INVESTIGATORS probing the cause of Spain’s African swine fever outbreak are examining whether the virus may have leaked from a nearby high-security laboratory.
Previously, officials speculated that the disease may have first circulated after a wild boar ate contaminated food from outside the country – such as a half-eaten pork sandwich left on the side of a road.
But attention has now turned to five research facilities located within 20km of Bellaterra, a Catalan municipality on the outskirts of Barcelona where the virus was first detected.
The new line of enquiry comes after a report by Spain’s agriculture ministry said the strain of African swine fever detected in wild boars in Catalunya was similar to one detected in George in the 2000s – and not like other variants circulating in the EU.
“The discovery of a virus similar to the one that circulated in Georgia does not, therefore, rule out the possibility that its origin lies in a biological containment facility,” the ministry said on Friday.
“The ‘Georgia 2007’ virus strain is a reference virus frequently used in experimental infections in containment facilities to study the virus or to evaluate the efficacy of vaccines, which are currently under development.
“The report suggests that the virus may not have originated in animals or animal products from any of the countries where the infection is currently present.”

* Activity list
[a] In the article on Spain's African swine fever outbreak, where was the virus first detected?
[b] Write the next part of the article on Spain's African swine fever outbreak, picking up after its final sentence.
The records that follow come from a different source than the article.

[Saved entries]

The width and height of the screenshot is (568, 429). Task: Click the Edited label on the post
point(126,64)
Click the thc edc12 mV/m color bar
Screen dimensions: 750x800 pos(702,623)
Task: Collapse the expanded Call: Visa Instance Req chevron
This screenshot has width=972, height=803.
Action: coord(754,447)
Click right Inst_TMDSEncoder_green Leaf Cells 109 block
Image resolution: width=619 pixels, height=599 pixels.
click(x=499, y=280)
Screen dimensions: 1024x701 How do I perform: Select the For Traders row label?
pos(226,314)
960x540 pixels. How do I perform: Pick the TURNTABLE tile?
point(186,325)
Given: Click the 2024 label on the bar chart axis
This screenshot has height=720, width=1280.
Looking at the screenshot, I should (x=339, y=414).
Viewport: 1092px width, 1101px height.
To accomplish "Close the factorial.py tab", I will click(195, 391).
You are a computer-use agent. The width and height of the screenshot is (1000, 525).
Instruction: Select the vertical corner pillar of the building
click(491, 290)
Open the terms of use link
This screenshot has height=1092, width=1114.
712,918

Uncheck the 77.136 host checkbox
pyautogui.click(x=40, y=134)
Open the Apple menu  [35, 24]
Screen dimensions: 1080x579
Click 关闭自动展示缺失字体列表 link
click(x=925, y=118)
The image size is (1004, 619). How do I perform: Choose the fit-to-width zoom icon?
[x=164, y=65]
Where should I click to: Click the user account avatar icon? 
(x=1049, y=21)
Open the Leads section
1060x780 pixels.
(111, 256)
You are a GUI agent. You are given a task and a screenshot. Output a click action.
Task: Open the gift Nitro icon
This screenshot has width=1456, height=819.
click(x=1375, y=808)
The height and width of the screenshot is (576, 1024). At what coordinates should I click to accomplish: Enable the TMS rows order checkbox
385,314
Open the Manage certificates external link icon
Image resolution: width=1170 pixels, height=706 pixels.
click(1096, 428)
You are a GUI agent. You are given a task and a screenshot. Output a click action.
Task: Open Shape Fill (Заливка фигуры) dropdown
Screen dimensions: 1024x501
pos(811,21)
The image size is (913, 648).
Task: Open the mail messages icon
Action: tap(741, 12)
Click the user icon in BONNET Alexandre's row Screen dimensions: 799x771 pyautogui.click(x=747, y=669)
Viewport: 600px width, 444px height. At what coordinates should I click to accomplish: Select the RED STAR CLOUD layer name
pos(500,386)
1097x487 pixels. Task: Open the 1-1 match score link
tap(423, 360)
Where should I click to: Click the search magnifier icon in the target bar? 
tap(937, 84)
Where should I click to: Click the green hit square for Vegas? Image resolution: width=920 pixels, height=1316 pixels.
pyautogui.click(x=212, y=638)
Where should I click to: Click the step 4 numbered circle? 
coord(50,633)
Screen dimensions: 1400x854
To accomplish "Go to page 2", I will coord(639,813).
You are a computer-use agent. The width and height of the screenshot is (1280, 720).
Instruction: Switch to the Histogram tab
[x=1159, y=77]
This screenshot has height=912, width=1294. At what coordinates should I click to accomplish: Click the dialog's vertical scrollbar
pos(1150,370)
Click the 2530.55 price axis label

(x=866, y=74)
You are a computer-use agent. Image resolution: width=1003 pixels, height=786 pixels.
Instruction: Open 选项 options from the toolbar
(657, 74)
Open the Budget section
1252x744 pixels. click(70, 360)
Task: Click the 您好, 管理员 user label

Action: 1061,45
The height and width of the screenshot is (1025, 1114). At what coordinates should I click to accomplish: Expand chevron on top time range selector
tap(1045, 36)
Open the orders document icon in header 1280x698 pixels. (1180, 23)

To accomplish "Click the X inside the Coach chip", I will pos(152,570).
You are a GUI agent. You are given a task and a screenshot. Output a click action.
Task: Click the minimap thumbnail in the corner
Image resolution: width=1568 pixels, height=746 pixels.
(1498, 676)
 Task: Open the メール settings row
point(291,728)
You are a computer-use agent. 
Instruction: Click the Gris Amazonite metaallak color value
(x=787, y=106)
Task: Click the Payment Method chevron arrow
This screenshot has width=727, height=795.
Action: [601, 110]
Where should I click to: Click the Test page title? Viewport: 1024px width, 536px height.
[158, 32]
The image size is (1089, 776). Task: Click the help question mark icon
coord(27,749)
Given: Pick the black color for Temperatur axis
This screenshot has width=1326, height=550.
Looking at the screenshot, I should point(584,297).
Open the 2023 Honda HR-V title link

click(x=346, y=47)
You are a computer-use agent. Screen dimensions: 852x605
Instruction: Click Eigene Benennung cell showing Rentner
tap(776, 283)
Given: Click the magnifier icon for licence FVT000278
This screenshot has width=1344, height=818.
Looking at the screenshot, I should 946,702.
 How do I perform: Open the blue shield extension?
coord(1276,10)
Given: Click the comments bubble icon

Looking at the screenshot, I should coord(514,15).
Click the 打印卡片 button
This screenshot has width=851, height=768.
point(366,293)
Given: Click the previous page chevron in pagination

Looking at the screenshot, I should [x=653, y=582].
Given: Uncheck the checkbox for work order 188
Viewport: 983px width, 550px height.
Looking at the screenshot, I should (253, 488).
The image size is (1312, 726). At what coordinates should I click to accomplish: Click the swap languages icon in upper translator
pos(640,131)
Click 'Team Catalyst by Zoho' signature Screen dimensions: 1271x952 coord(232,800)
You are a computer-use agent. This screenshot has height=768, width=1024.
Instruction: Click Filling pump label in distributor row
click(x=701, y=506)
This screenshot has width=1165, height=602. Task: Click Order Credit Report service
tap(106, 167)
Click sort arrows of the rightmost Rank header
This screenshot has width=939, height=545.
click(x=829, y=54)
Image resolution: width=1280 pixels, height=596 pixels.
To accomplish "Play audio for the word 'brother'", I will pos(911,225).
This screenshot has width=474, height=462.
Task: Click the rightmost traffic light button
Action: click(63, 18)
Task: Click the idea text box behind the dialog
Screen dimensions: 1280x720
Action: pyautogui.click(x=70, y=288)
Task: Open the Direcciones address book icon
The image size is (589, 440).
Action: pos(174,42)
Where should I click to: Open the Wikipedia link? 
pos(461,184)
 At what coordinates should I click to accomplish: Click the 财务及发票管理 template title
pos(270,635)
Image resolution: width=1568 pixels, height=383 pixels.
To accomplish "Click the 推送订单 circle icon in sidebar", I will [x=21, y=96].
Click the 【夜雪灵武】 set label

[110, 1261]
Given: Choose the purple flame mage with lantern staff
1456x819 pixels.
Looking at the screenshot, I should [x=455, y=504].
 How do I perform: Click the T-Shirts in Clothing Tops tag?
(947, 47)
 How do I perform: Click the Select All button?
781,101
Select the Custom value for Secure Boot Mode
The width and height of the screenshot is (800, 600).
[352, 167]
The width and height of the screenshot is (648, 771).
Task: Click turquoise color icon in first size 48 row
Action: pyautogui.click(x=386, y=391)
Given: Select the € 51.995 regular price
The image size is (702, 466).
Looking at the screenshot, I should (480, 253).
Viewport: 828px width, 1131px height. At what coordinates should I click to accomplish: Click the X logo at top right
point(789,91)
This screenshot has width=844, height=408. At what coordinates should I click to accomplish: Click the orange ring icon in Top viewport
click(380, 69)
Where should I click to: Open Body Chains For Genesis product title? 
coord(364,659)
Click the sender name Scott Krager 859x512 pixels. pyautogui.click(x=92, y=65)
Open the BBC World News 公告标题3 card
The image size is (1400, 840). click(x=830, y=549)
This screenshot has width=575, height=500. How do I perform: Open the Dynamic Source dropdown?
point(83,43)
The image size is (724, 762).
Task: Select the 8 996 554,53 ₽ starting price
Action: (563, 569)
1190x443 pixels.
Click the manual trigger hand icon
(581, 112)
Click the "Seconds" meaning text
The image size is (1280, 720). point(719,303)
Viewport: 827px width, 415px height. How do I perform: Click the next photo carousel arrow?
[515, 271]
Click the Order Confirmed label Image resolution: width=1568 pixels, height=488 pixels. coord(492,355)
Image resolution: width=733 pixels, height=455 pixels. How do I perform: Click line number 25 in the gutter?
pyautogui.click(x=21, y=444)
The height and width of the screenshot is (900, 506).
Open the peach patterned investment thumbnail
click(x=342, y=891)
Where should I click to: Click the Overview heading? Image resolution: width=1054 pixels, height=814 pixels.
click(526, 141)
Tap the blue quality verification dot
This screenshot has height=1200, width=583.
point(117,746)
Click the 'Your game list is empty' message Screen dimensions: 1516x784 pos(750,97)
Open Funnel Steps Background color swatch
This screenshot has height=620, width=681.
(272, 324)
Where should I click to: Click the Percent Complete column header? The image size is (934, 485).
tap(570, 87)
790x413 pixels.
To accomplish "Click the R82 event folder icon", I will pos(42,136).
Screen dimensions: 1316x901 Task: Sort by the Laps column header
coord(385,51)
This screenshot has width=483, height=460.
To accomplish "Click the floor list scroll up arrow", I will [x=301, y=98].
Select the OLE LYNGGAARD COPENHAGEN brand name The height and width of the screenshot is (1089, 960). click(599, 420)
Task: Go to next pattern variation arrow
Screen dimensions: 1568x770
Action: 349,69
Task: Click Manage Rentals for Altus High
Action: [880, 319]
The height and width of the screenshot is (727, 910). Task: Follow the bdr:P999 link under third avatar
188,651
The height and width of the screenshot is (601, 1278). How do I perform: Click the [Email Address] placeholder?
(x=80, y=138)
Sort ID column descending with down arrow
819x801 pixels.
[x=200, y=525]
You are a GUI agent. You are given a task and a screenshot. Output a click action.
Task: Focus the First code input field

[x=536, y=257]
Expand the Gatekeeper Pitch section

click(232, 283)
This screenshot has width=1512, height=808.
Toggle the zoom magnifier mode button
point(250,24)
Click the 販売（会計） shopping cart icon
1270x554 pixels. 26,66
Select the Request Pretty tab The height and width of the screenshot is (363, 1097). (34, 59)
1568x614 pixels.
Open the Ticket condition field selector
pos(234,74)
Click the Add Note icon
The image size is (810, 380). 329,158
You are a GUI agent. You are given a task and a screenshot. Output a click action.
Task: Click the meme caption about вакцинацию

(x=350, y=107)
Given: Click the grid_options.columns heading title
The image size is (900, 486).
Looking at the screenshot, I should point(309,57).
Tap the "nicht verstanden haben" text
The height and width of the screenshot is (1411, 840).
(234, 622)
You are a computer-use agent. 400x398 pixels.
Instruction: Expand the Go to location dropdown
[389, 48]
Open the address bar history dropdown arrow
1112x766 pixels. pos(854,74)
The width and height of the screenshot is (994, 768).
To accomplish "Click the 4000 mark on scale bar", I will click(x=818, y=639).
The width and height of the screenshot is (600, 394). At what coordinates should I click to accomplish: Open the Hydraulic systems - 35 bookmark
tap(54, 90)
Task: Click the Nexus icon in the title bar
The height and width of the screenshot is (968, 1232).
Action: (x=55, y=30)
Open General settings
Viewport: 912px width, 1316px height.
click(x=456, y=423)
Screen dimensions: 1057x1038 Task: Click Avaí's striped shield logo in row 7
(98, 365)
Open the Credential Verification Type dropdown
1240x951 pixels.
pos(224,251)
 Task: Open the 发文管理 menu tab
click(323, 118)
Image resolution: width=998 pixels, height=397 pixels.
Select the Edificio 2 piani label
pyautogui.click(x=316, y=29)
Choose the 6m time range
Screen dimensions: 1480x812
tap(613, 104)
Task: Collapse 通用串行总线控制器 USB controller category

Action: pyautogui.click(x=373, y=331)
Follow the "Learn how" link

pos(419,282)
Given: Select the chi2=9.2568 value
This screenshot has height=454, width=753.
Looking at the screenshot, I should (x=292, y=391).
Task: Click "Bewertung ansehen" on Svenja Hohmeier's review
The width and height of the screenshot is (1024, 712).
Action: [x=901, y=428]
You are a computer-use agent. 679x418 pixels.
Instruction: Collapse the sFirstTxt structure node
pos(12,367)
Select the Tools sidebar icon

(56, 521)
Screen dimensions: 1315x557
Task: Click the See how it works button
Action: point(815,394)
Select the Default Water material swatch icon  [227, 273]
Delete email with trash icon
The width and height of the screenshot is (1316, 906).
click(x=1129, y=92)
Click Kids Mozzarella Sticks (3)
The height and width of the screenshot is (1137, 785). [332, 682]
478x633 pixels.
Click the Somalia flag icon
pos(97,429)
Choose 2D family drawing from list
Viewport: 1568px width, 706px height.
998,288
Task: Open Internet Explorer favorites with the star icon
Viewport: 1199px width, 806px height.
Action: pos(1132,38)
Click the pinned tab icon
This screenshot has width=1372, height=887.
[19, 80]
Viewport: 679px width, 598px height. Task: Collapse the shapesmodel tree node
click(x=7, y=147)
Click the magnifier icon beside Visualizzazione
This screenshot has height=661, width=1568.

* Task responses
[a] In Bellaterra, a Catalan municipality on the outskirts of Barcelona.

[b]
Salvador Illa, the Catalan president, added: “The regional government is not ruling out any possibilities when it comes to the origin of the outbreak of African swine fever, but neither is it confirming any.
“All hypotheses remain open. First and foremost, we need to know what happened.”
The Catalan government has ordered a thorough audit of all facilities that have worked with the pathogen.
One facility in particular – known as IRTA-CrESA – has come under the limelight.
The research centre works directly with the virus and is located less than a kilometre from where the first dead and infected wild boars were discovered.
So far, the agriculture ministry has confirmed 13 cases of the virus, all found in dead wild boars found nearby to where the disease was first detected last month.
Over 30,000 pigs in the affected area may be culled to halt the spread of the virus, which has forced the Spanish government to deploy more than 100 troops in tandem with police and wildlife rangers.
African swine fever is harmless to humans but potentially fatal to pigs, with the agriculture ministry warning that a spread into domestic herds used to produce pork would be catastrophic for the industry.
Spain is the world’s third-largest exporter of pork and roughly a third of its markets have imposed some form of restriction amid fears that the virus could spread.
The pork export industry is worth around €8.8 billion a year.